When the target of an internal Network Load Balancer establishes a TCP connection to the target's own Network Load Balancer, the target routes to itself. Because the Network Load Balancers keep the source IP address, the arriving packet's source and destination are the target's private IP address. The host operating system sees the packet as not valid, so the host doesn't send response traffic and the connection fails.

The connection failure happens only when the source and the target are the same.

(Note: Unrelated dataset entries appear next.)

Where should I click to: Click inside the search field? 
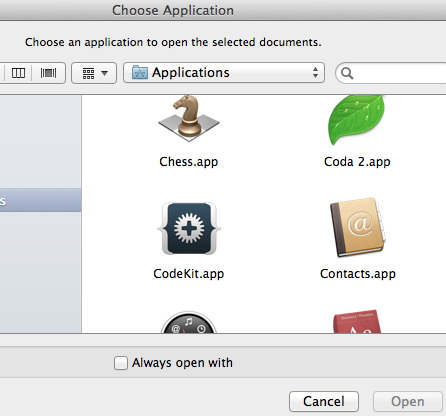pos(392,73)
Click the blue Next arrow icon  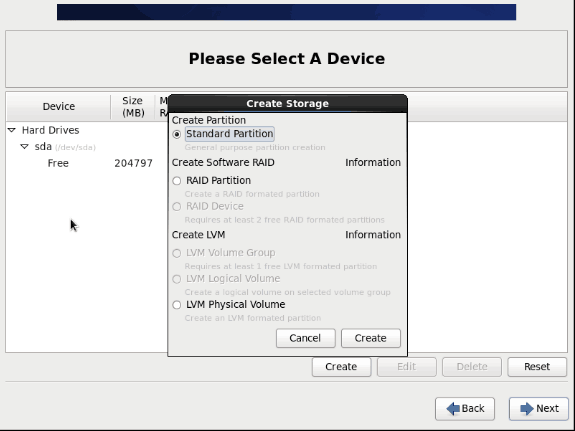click(x=527, y=409)
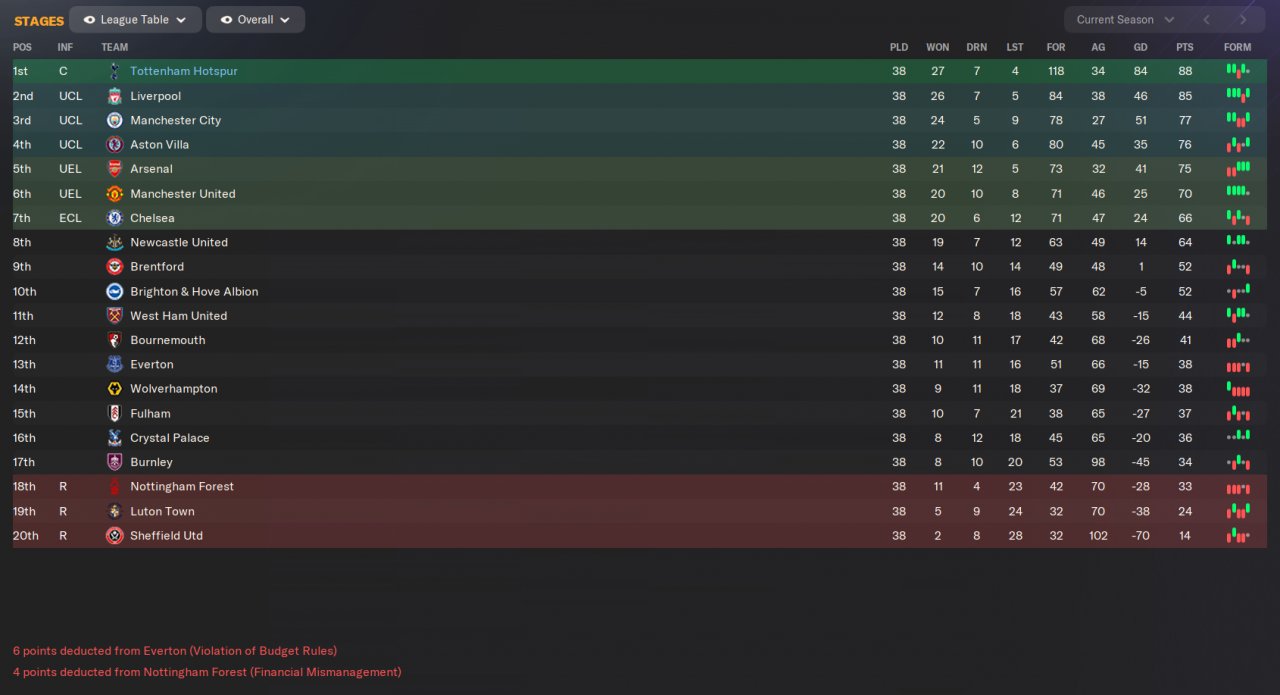Click the Chelsea club badge

114,218
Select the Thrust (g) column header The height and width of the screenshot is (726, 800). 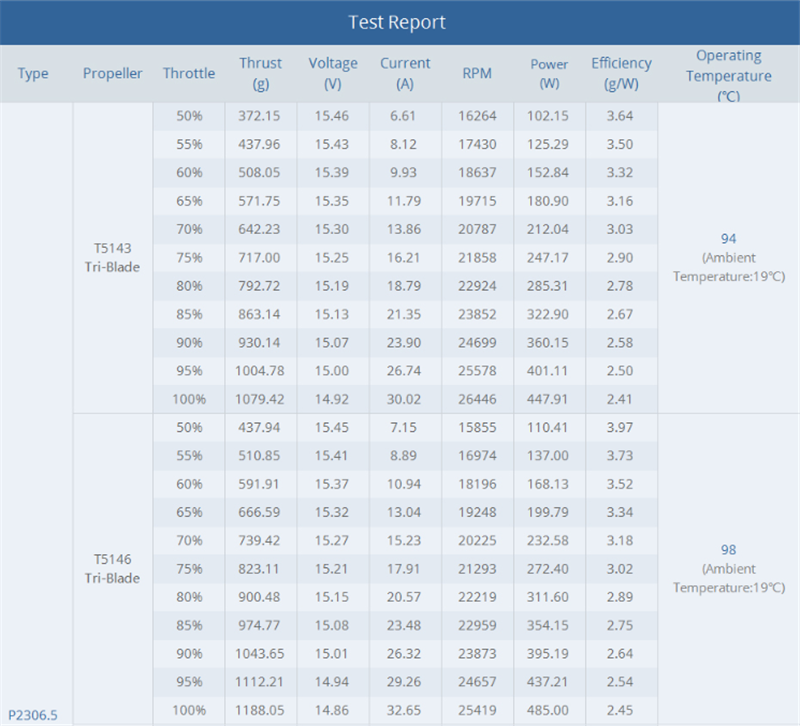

As a result, you can experience intermittent connection failures depending on the number of available targets to the Network Load Balancer.

To resolve the Network Load Balancer connection failure, use the preserve_client_ip.enabled target group attribute to deactivate client IP preservation for TCP and TLS target groups.

Resolution

To deactivate client IP preservation, complete the following steps:

  1. Open the Amazon Elastic Compute Cloud (Amazon EC2) console.
  2. In the navigation pane, under Load Balancing, choose Target Groups.
  3. Select the name of your target group.
  4. On the Attributes tab, choose Edit.
  5. Clear Preserve client IP addresses.
  6. Choose Save changes.

If your application needs the IP addresses of the clients, then activate proxy protocol support. Access the client IP addresses from the proxy protocol header.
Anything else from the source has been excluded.